Türk tarih dersleri tarih bilgisini Uygurlarla başlatır, Moğol boylarıyla sürdürür, selçuklularla boyutlandırır, Osmanlı ile yüceltir ve Kemalizmle abartır. İlkokuldan üniversiteye hep aynı şövenist teraneler anlatılır. Oysa bağımsız tarih araştırmalarının sunduğu belgeler veya resmi (türk) tarih dersleri dışında başka ülkelerin verdiği bilgiler karşılaştırıldığında görülürki, hiç te öğretilenler gerçeği bütünlüklü yansıtmıyor. Hatta çoğu zaman bilinçlice tarih çarpıtılıyor. Egemenler tarihi bilinçlice çarpıtıyorlar ki, günü kotarabilsinler ve geleceği istedikleri gibi yönelendirebilsinler. Neyse…devam edelim bilgi paylaşımına…
Gerçekten kültürler ve uygarlıklar mozaiğidir Anadolu. Yüzlerce kültürü, inancı, etnik topluluğu, dili ve lehçeyi barındırmıştır veya onlarcasına da kaynak olmuştur. İndo-Germen dillerin, Eski Yunanca’nın, hatta Latince’nin kökenlerinin Anadolu-Mezopotamya geniş coğrafyası üzerine geliştiği yönlü bir çok dil bilim tezleri vardır. Yine yüzlerce kültüre, inanca kapı aralamıştır bu coğrafya. Ayrıca, çok ilginçtir, bugün dahi Rusya, Kafkasya, Doğu Asya ve Balkan ülkelerinde Anatoli(a) yaygın ve tercih edilen bir erkek veya bayan ismidir.
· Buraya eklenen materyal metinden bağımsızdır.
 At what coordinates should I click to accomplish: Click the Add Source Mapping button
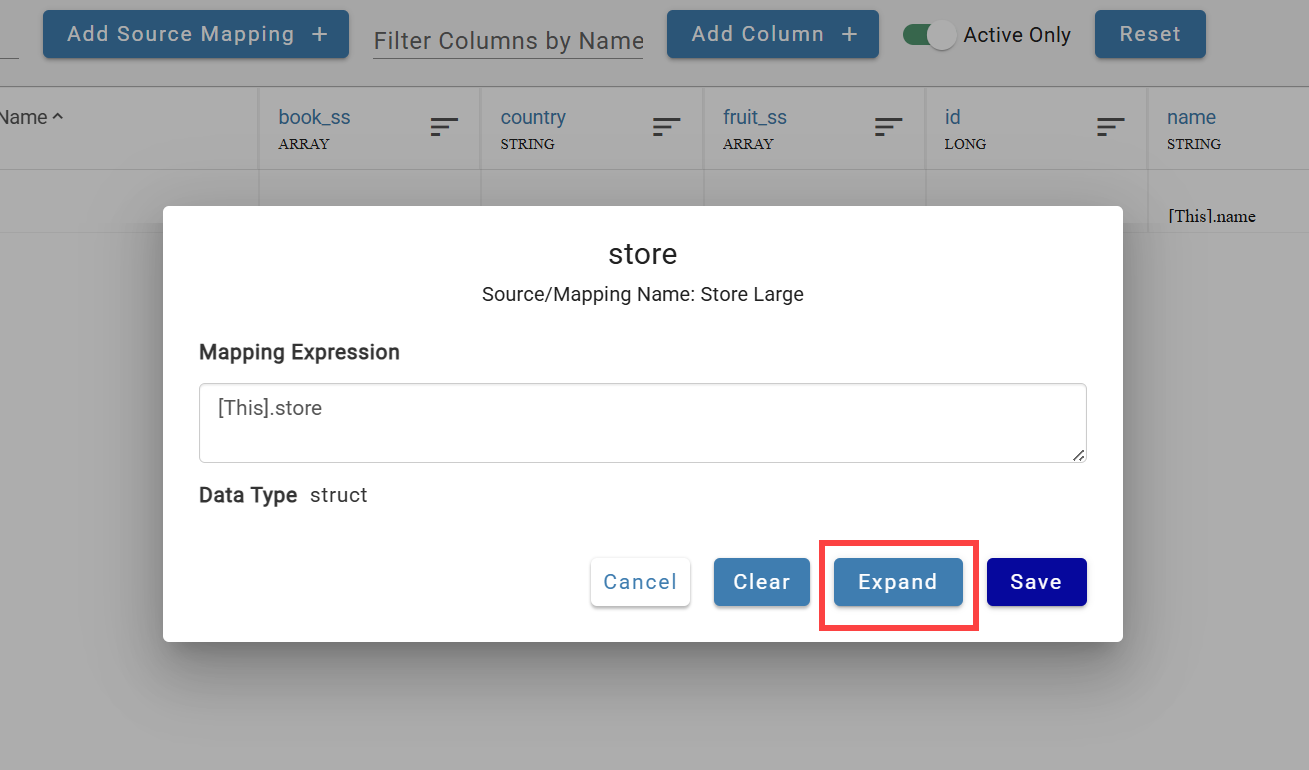(x=195, y=33)
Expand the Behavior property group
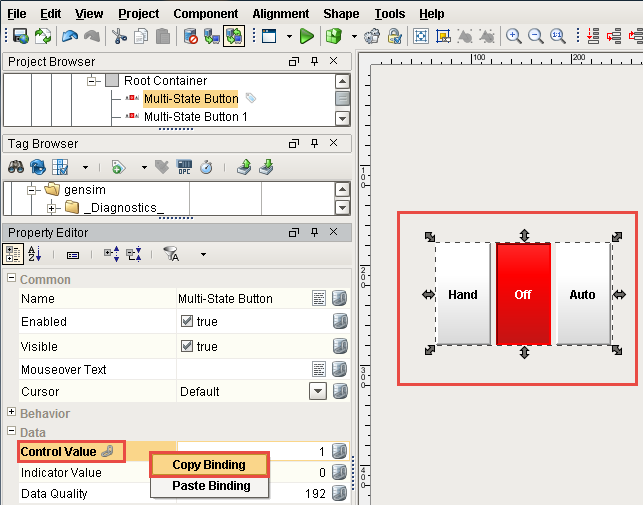 tap(11, 413)
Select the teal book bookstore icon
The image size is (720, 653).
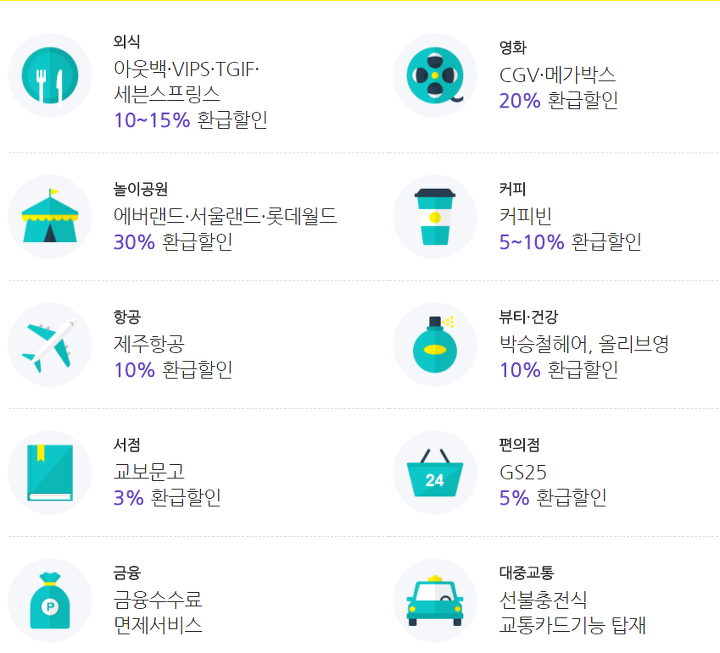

Gelgelelim Kürt ulusal özgürlük mücadelesiyle daha çok gündemleşen Mezopotamya kavramına…Yunanca Μεσοποταμία Mesopotamia, Arami ve Süryanice Beth Nahrin; Arapça Bilād mā bain an-Nahrain ve Kürtçe Mezopotamya olarak adlandırlan bölge ise tarıma oldukça verimli toprakları ve bol güneçli uygun iklim şartları nedeniyle çok eski zamanlardan beri yoğun göçler almıştır.
Mezopotamya’da aynı Anadolu’da olduğu gibi , birçok farklı uygarlık, kültür ve halkın kaynaştığı bir bölge olmuştur. Bu nedenle medeniyetler kaynağı olarak anılmıştır. Çok ciddi bir uygarlık ve medeniyet gelişimlerine sahne olmuştur bu bölge. Bu tarih ve felsefe insanlarının yazıtları sayesinde mitolojik bir isim olarak günümüze kadar ulaşmıştır bu bilgi. Sümerler, Akadlar, Persler, Babilliler, Aramiler ve Asurlular gibi dünyanın en köklü medeniyetlerine ve sahipliği yapmıştır Mezopotamya.
Bilinen ilk okur-yazar topluluklara ev sahipliği yapmış bu bölge ve bu sebeplerden dolayı ‘Medeniyetler Beşiği’ olarak da anılmıştır. Hiçbir zaman Mezopotamya olarak anılan belirli bir siyasi coğrafya olmamış ve herhangi bir resmiyette sınırları belirlenmiş böylesine bir bölge aslında yoktur. Yunan tarihçileri ve filozofları yazıtlarında ve söylevlerinde sadece bu bölgeyi ‘Mezopotamya’ olarak anmışlardır.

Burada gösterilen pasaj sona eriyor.